The political instability in Cambodia over the last twenty years can be attributed mainly to multi party politics that was introduced in the early 90s which has since brought about power struggles in the country. Cambodia had been under monarchy rule until the seventies when the Khmer Rouge, who were eventually responsible for starting a war with the stronger Vietnam in 1977, took over. Vietnam invaded Cambodia and backed a new government largely composed of Khmer Rouge defectors but in fighting within various factions continued and Vietnam withdrew in 1989 (Jihyeon).
With the help of the United Nations, internal conflict within Cambodia was resolved with a peace accord (Paris Peace Agreement of 1991) whereby it was resolved that a UN protectorate( the UN Transitional Authority in Cambodia -UNTAC) was to help rule Cambodia until national elections were held in 1993. The elections were held and managed by the UNTAC but the Cambodia People’s Party (CPP) which was in power, refused to accept that it had lost its majority status, forcing intervention by Prince Sihanouk to constitute a national coalition government. A stable government never ensued due to power struggles between the two main rival parties – CCP and FUNCINPEC and when fighting broke out between supporters of the two parties the coalition government eventually came to an end in 1997.
When the PPA 1991 was being signed, it was assumed that all parties would accept the results and that a democratic regime would be possible. When the post election crisis of 1993 led to a power sharing government, it brought more instability because the Cambodians as a people had no democratic tradition and therefore could not work out the problems that arose.
The country is making slow steps towards democracy as it has since held multi party National Assembly elections every five years since 1993. These elections however still do not meet international standards and are usually marred by bitter complaints from the losing parties. “No democracy is perfect….. In a sense all democracies are in transition. Cambodia is perhaps at the beginning of the continuum from non-democracy to constitutional pluralism”. (Roberts 32).

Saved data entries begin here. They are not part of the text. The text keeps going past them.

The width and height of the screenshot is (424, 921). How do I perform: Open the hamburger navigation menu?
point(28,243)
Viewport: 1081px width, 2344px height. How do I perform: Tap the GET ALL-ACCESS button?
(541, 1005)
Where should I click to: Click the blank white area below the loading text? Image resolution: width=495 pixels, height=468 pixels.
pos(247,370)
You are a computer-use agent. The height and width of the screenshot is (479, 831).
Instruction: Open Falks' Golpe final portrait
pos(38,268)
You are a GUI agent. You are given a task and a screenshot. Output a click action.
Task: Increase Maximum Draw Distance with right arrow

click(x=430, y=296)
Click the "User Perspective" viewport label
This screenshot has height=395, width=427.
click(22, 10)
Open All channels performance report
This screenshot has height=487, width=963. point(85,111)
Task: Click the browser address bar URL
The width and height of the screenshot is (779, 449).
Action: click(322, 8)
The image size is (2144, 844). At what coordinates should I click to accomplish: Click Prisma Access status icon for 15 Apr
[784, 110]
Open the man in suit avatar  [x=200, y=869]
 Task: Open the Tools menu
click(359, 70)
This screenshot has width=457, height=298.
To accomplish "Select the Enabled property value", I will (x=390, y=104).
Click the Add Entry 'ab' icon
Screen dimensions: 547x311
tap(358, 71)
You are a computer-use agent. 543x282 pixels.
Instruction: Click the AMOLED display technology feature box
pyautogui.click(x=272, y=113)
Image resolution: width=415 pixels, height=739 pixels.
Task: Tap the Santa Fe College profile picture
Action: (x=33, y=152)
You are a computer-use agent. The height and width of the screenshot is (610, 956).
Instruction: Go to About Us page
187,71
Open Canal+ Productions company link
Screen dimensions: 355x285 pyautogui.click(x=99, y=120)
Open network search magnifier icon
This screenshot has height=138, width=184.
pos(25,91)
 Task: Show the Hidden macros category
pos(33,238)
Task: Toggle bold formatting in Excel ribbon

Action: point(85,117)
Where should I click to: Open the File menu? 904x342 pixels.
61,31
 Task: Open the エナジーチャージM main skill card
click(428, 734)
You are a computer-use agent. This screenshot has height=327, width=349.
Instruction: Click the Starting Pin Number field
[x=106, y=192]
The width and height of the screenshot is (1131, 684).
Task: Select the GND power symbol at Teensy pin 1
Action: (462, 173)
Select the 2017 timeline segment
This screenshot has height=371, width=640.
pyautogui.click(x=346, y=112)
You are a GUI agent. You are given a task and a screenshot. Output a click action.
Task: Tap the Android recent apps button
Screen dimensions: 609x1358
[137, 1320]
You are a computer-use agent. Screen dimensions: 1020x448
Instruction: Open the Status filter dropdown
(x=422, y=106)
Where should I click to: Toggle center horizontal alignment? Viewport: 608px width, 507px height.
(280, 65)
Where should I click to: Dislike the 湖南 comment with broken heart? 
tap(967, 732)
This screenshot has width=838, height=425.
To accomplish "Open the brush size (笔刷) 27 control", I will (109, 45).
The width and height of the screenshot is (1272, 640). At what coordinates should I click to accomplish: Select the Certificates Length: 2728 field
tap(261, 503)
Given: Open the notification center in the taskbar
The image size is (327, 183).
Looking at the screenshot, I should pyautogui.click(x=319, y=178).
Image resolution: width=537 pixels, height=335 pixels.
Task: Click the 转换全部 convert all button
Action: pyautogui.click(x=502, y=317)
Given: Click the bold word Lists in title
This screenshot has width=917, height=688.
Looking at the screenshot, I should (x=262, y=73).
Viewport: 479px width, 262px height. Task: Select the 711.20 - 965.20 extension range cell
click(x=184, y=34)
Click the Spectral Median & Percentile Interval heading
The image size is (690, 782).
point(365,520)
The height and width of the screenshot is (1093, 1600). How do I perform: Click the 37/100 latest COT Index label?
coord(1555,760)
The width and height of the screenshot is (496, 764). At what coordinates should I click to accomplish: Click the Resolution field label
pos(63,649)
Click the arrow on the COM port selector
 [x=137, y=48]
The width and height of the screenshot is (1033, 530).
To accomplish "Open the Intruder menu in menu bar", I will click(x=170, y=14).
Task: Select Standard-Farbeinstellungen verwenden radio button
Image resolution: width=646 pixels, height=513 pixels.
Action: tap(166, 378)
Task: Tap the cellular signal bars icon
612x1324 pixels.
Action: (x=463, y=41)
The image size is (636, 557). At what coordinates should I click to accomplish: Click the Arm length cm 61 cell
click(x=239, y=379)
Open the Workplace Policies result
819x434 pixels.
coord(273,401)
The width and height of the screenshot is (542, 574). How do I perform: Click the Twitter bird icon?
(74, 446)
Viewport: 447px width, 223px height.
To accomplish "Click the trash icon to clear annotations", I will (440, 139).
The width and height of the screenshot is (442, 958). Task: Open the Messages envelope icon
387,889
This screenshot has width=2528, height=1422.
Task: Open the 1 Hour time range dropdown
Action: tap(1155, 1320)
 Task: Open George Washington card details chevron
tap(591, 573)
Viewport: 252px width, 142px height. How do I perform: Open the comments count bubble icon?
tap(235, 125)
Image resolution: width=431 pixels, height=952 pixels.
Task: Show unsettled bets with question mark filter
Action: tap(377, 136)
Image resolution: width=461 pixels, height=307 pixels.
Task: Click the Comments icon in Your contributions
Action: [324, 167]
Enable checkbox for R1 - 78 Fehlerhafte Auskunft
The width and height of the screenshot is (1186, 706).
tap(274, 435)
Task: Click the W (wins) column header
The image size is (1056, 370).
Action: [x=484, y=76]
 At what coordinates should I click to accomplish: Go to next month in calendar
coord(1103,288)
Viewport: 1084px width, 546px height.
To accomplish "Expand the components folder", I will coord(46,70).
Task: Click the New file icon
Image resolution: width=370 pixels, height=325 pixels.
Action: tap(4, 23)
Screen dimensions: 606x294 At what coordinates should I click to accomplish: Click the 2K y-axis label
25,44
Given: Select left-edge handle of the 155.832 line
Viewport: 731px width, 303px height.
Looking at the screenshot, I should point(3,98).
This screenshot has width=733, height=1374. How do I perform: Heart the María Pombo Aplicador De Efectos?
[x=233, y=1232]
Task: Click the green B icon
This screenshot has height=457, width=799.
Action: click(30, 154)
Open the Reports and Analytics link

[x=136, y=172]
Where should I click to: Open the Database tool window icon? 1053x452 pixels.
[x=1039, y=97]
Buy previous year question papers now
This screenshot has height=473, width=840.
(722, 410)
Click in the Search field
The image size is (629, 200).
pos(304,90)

The economy of Cambodia continues to improve despite the political instability that it has faced over the last twenty years. When Vietnam withdrew from Cambodia in 1989, its economy changed from socialism to the free market system, and apart from a short slow down in its growth between 1997 and 1998 caused by civil violence and political infighting, it has continued to steadily rise in the last decade.
David W. Roberts. “Political Transition in Cambodia, 1991-99: Power, Elitism, and Democracy.” Macmillan. 2001. 23-54
Jeong, Jihyeon. “North Korea and China: the Politics of Trade and Investment” Paperpresented at the annual meeting of the Midwest Political Science Association 67th Annual National Conference, The Palmer House Hilton, Chicago, IL, 2009. Web.